AI tools can generate vast therapeutic libraries, but biological evaluation remains a major bottleneck. Orbit Discovery’s Functional Screening platform combines microfluidics with DNA-encoded peptide libraries to rapidly assess millions of peptides. In collaboration with ProteinQure, we screened an AI-designed library to identify novel Delta and Mu Opioid Receptor agonists. We present our screening workflow and validation data, demonstrating efficient translation of AI designs into therapeutic hits.

Advances in high-throughput screening methods have been critical for enabling peptide-based drug discovery.
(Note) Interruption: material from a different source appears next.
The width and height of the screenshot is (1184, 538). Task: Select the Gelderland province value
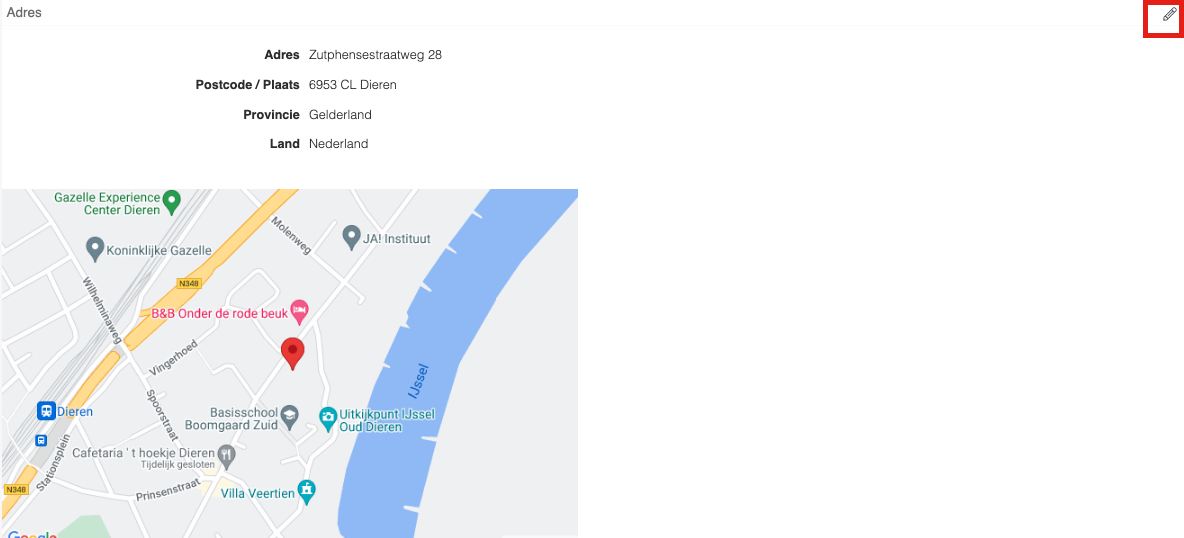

In this talk, we present an overview of the screening approaches commonly used today, including ribosomal-based methods such as phage display and mRNA display, and synthetic methods such as DNA-encoded libraries and one-bead-one-compound screening. We will share examples where parallelized phage screening was used to discover novel helical peptides (Helicons) and molecular glues to challenging intracellular targets.

Peptide-based therapeutics hold a unique and advantageous space in the pharmacological landscape of therapeutic modalities. They bridge the gap between conventional small molecules and biologics, allowing them to combine their best attributes while overcoming their limitations. Drug-target selection strategies are fundamental in providing therapeutic modality advantage while creating opportunities to address unmet medical needs. Target-selection strategies and experimental approaches for target identification will be discussed.

Despite decades of research, peptide therapeutics are still largely limited to needle administration due to insufficient oral bioavailability. This presentation will go over current limitations in the field of peptide drug delivery and most recent advancements to overcome them. Specifically, the identification of suitable permeation enhancers and challenges associated converting these from liquid formulation concepts into clinically and commercially viable solid dosage formulations.

Oral peptide antagonists targeting IL-23/IL-17 are an emerging class for chronic immune-mediated diseases. Icotrokinra (JNJ-2113), the first oral IL-23 receptor antagonist, showed strong efficacy and safety, achieving durable skin clearance in Phase 3 psoriasis trials and clinical response and remission in Phase 2 ulcerative colitis, advancing to Phase 3 for UC and Crohn’s. PN-881, a next-generation oral IL-17 antagonist, offers broad IL-17 inhibition, high stability, and compelling preclinical efficacy.

Wnt signaling pathway mutations leading to constitutive activation of ß-catenin occur in at least 15% of all human cancers. We have developed FOG-001, a hyperstabilized a-helical peptide (Helicon) that binds directly to ß-catenin, achieves cytosolic exposure, and inhibits Wnt pathway signaling. Multiple backbone cyclizations enforce peptide helicity, and unnatural amino acids on ß-catenin-facing residues yield picomolar binding affinity. FOG-001 demonstrates pharmacodynamic modulation and efficacy in Wnt pathway-activated tumors.